**Your instructions:**
Copy every line of the material below word for word, without changing anything.

**Data for analysis:**

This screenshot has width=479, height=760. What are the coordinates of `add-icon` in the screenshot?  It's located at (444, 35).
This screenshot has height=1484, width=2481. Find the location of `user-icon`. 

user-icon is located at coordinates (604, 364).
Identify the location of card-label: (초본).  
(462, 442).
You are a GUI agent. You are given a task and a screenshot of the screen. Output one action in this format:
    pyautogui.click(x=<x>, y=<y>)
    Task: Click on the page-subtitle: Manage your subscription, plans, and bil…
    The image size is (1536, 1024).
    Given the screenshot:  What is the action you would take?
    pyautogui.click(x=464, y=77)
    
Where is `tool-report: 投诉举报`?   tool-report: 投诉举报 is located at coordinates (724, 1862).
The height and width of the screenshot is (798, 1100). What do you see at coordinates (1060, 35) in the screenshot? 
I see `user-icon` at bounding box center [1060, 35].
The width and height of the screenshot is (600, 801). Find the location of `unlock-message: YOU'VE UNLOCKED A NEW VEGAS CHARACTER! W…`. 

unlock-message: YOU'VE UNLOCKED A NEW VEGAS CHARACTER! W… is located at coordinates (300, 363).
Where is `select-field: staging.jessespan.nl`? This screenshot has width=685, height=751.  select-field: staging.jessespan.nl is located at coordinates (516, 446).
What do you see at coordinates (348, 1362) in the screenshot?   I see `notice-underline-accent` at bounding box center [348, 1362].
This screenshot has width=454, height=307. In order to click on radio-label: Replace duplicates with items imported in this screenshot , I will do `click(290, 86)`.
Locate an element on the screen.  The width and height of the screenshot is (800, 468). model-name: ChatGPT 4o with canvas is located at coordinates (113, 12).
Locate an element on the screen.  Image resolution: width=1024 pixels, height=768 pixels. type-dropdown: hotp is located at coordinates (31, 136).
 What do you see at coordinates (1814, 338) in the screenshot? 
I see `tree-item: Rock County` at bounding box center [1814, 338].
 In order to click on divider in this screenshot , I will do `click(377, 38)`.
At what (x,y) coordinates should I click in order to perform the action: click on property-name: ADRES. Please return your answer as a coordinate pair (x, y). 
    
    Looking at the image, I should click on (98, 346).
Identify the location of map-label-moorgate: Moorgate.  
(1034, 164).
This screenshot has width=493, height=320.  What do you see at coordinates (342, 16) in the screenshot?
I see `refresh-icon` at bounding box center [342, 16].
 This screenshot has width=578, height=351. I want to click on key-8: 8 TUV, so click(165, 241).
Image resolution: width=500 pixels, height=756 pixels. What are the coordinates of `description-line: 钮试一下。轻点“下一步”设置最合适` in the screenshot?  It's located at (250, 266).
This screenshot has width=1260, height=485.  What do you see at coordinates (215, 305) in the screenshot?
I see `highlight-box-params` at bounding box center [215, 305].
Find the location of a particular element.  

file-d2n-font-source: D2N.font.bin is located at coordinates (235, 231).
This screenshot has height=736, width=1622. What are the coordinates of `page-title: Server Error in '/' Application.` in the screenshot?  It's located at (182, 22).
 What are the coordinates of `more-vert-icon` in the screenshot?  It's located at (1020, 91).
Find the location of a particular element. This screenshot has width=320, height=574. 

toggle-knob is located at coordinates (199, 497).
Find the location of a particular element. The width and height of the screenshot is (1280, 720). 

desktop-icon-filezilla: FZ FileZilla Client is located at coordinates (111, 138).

**Answer below:**
This screenshot has width=479, height=760. What are the coordinates of `add-icon` in the screenshot?  It's located at (444, 35).
This screenshot has height=1484, width=2481. Find the location of `user-icon`. 

user-icon is located at coordinates (604, 364).
Identify the location of card-label: (초본).  
(462, 442).
You are a GUI agent. You are given a task and a screenshot of the screen. Output one action in this format:
    pyautogui.click(x=<x>, y=<y>)
    Task: Click on the page-subtitle: Manage your subscription, plans, and bil…
    The image size is (1536, 1024).
    Given the screenshot:  What is the action you would take?
    pyautogui.click(x=464, y=77)
    
Where is `tool-report: 投诉举报`?   tool-report: 投诉举报 is located at coordinates (724, 1862).
The height and width of the screenshot is (798, 1100). What do you see at coordinates (1060, 35) in the screenshot? 
I see `user-icon` at bounding box center [1060, 35].
The width and height of the screenshot is (600, 801). Find the location of `unlock-message: YOU'VE UNLOCKED A NEW VEGAS CHARACTER! W…`. 

unlock-message: YOU'VE UNLOCKED A NEW VEGAS CHARACTER! W… is located at coordinates (300, 363).
Where is `select-field: staging.jessespan.nl`? This screenshot has width=685, height=751.  select-field: staging.jessespan.nl is located at coordinates (516, 446).
What do you see at coordinates (348, 1362) in the screenshot?   I see `notice-underline-accent` at bounding box center [348, 1362].
This screenshot has width=454, height=307. In order to click on radio-label: Replace duplicates with items imported in this screenshot , I will do `click(290, 86)`.
Locate an element on the screen.  The width and height of the screenshot is (800, 468). model-name: ChatGPT 4o with canvas is located at coordinates (113, 12).
Locate an element on the screen.  Image resolution: width=1024 pixels, height=768 pixels. type-dropdown: hotp is located at coordinates (31, 136).
 What do you see at coordinates (1814, 338) in the screenshot? 
I see `tree-item: Rock County` at bounding box center [1814, 338].
 In order to click on divider in this screenshot , I will do `click(377, 38)`.
At what (x,y) coordinates should I click in order to perform the action: click on property-name: ADRES. Please return your answer as a coordinate pair (x, y). 
    
    Looking at the image, I should click on (98, 346).
Identify the location of map-label-moorgate: Moorgate.  
(1034, 164).
This screenshot has width=493, height=320.  What do you see at coordinates (342, 16) in the screenshot?
I see `refresh-icon` at bounding box center [342, 16].
 This screenshot has width=578, height=351. I want to click on key-8: 8 TUV, so click(165, 241).
Image resolution: width=500 pixels, height=756 pixels. What are the coordinates of `description-line: 钮试一下。轻点“下一步”设置最合适` in the screenshot?  It's located at (250, 266).
This screenshot has width=1260, height=485.  What do you see at coordinates (215, 305) in the screenshot?
I see `highlight-box-params` at bounding box center [215, 305].
Find the location of a particular element.  

file-d2n-font-source: D2N.font.bin is located at coordinates (235, 231).
This screenshot has height=736, width=1622. What are the coordinates of `page-title: Server Error in '/' Application.` in the screenshot?  It's located at (182, 22).
 What are the coordinates of `more-vert-icon` in the screenshot?  It's located at (1020, 91).
Find the location of a particular element. This screenshot has width=320, height=574. 

toggle-knob is located at coordinates (199, 497).
Find the location of a particular element. The width and height of the screenshot is (1280, 720). 

desktop-icon-filezilla: FZ FileZilla Client is located at coordinates (111, 138).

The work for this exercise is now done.